On entre dans un roman de Jean-Claude Mourlevat comme dans un rêve. Aussitôt nous voilà enveloppés dans une atmosphère magique aux images si fortes que nous cheminons presque à côté des personnages, la main posée sur leur épaule. Direction Petite Terre, un îlot perdu dans un royaume glacé du bout du monde. Le vieux roi Holund est mort et un peuple entier défile sous la neige afin de lui rendre un dernier hommage sur son lit de pierre. Au premier rang, Aleks et Brisco, dix ans, jumeaux à l'infaillible solidarité. Aleks fait un cauchemar troublant dans lequel le souverain le confond avec son frère et, le lendemain, Brisco est capturé par une élégante blonde, «La louve». Car l'enfant était en fait le petit-fils du roi défunt, élevé loin des siens, afin d'échapper aux griffes de Guerolf, écarté autrefois du pouvoir. Bien qu'il soit devenu seigneur de Grande Terre, Guerolf a soif de vengeance. Le père d'Aleks, accompagné d'un nain et de la sorcière Brit, âgée de deux cent vingt-deux ans et croqueuse de têtes de rat, tenteront l'impossible expédition pour arracher Brisco à sa prison dorée. Aleks fera à la fois l'expérience de la solitude, privé de l'amitié fraternelle, et du deuil d'une enfance insouciante, car Petite Terre tombe sous le joug de l'armée de Guerolf. Viennent des temps mauvais, puis la guerre. Les deux frères, devenus hommes, ont grandi en ignorant tout l'un de l'autre. Désormais aptes à se battre, ils se préparent à mener un combat que tout oppose. L'Histoire peut-elle encore les réunir? Fraternité, amitié, espoir et trahison sont au rendez-vous de cette oeuvre initiatique dont on sort des images plein la tête, comme celle d'une petite sorcière voûtée, toute de noir vêtue, trottinant sur la neige, poussant des «huhu» malicieux. Après son merveilleux Combat d'hiver, l'auteur livre une fresque de facture plus classique mais tout aussi puissante. Passé maître pour faire basculer le conte vers un registre plus intime, Mourlevat décrit le destin d'homme qui suit son coeur, quitte à balayer la petite musique douce du passé.

■ CONSIGNE
D'après le texte étudié, quel âge a la sorcière Brit ?

■ DONNÉES FOURNIES
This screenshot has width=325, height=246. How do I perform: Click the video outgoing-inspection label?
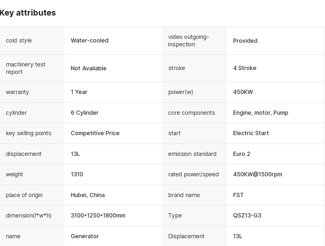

■ RÉPONSE ATTENDUE
Elle a deux cent vingt-deux ans.